▶ **WHAT THE EXERCISE ASKS**
Every line below that holds the string "each" should be copied out.

▶ **DATA TO PROCESS**
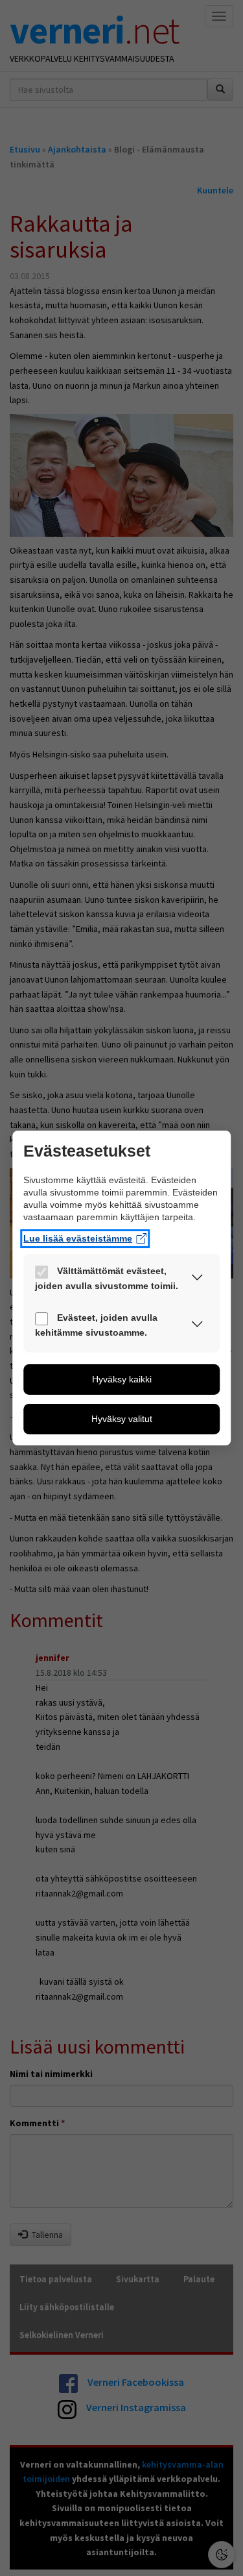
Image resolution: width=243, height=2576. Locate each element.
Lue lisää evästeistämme (77, 1238)
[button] (197, 1280)
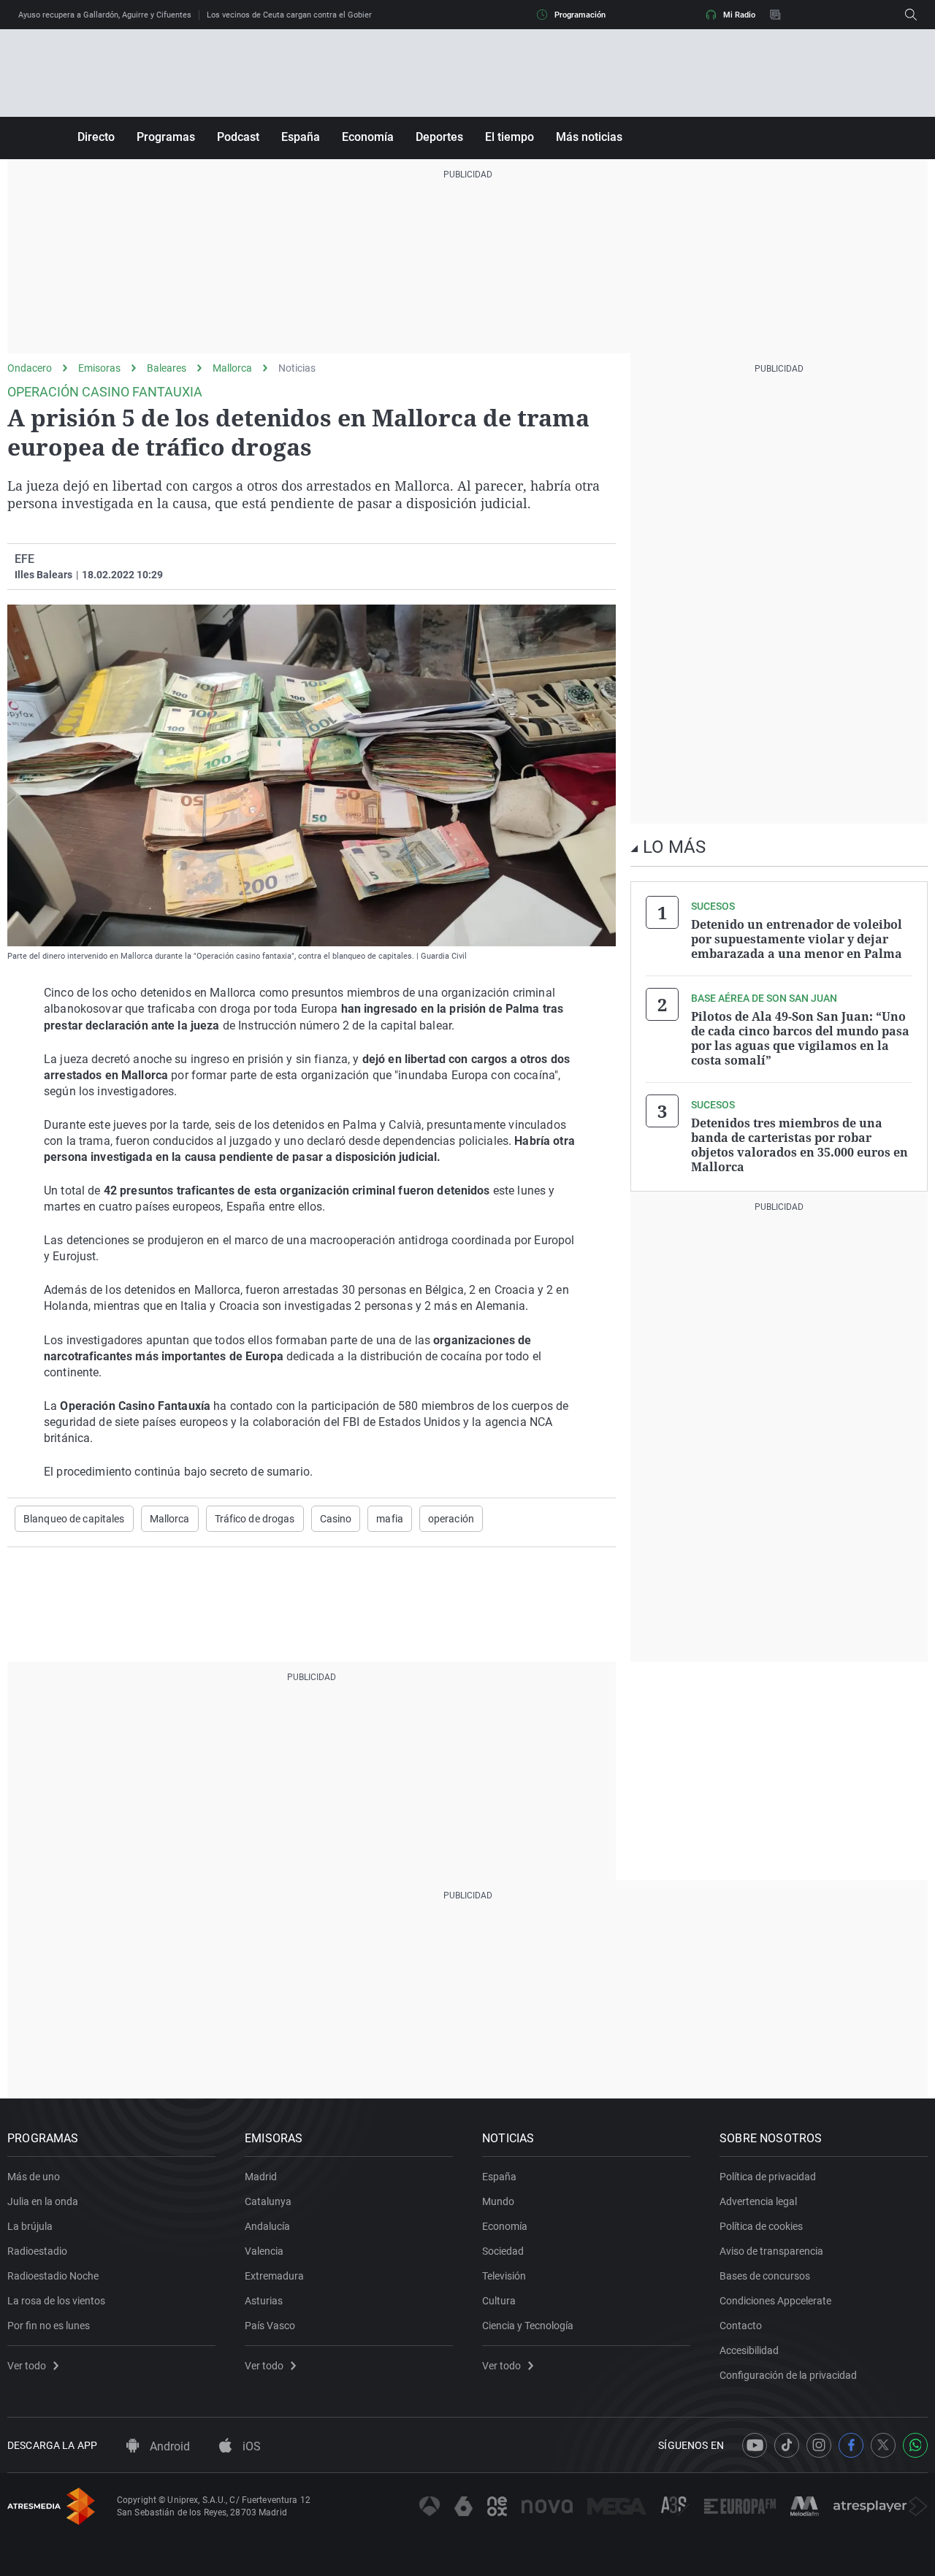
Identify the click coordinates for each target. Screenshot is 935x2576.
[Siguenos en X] (883, 2445)
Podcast (238, 137)
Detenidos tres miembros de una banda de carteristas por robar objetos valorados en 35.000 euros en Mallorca (799, 1145)
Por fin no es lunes (48, 2325)
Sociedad (503, 2251)
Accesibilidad (749, 2350)
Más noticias (589, 137)
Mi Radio (739, 15)
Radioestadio (37, 2251)
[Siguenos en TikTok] (786, 2445)
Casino (336, 1519)
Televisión (504, 2276)
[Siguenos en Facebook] (851, 2445)
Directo (96, 137)
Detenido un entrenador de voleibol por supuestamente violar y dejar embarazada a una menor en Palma (796, 939)
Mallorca (232, 368)
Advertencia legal (758, 2201)
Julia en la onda (42, 2201)
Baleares (166, 368)
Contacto (741, 2325)
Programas (166, 137)
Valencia (264, 2251)
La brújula (30, 2226)
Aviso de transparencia (771, 2251)
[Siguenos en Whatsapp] (915, 2445)
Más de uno (33, 2176)
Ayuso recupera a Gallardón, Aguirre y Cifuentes (104, 15)
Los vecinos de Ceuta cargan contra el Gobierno (294, 15)
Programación (580, 15)
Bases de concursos (765, 2276)
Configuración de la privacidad (788, 2375)
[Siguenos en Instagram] (818, 2445)
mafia (389, 1519)
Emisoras (99, 368)
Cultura (499, 2301)
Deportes (439, 137)
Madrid (261, 2176)
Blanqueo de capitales (74, 1519)
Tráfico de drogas (255, 1519)
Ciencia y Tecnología (527, 2325)
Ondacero (29, 368)
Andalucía (267, 2226)
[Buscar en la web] (911, 14)
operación (451, 1519)
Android (168, 2446)
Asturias (264, 2301)
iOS (250, 2446)
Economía (368, 137)
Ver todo (26, 2366)
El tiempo (509, 137)
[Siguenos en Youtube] (754, 2445)
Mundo (498, 2201)
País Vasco (270, 2325)
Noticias (297, 368)
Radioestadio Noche (53, 2276)
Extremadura (274, 2276)
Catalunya (268, 2201)
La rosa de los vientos (56, 2301)
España (300, 137)
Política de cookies (761, 2226)
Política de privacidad (768, 2176)
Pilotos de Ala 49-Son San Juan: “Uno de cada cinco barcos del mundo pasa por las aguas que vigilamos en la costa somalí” (800, 1038)
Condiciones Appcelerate (775, 2301)
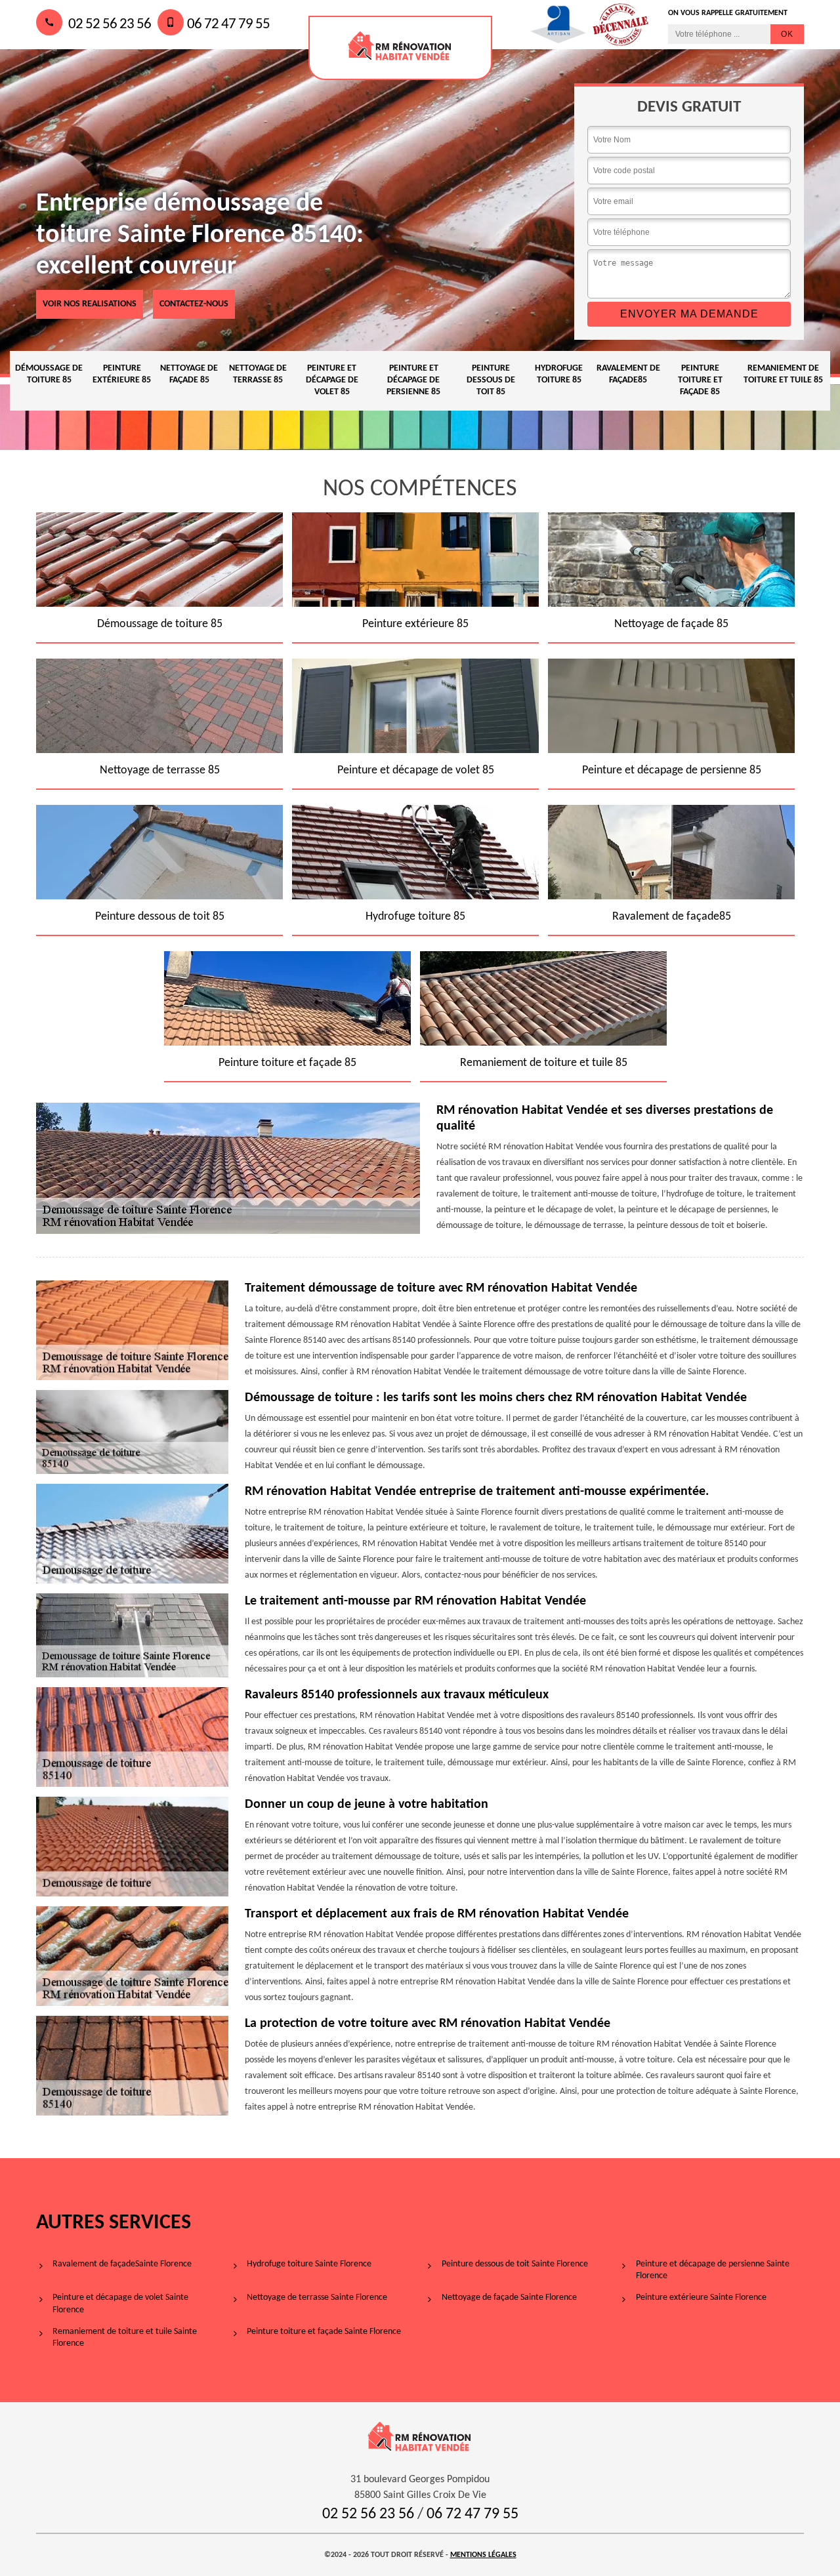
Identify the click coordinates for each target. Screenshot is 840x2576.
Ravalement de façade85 (628, 374)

▶ **RESULT**
Image resolution: width=243, height=2576. Locate each element.
Identify the click coordinates for each target. Screenshot is 935x2576.
Identify the click coordinates for each target. Screenshot is 840x2576.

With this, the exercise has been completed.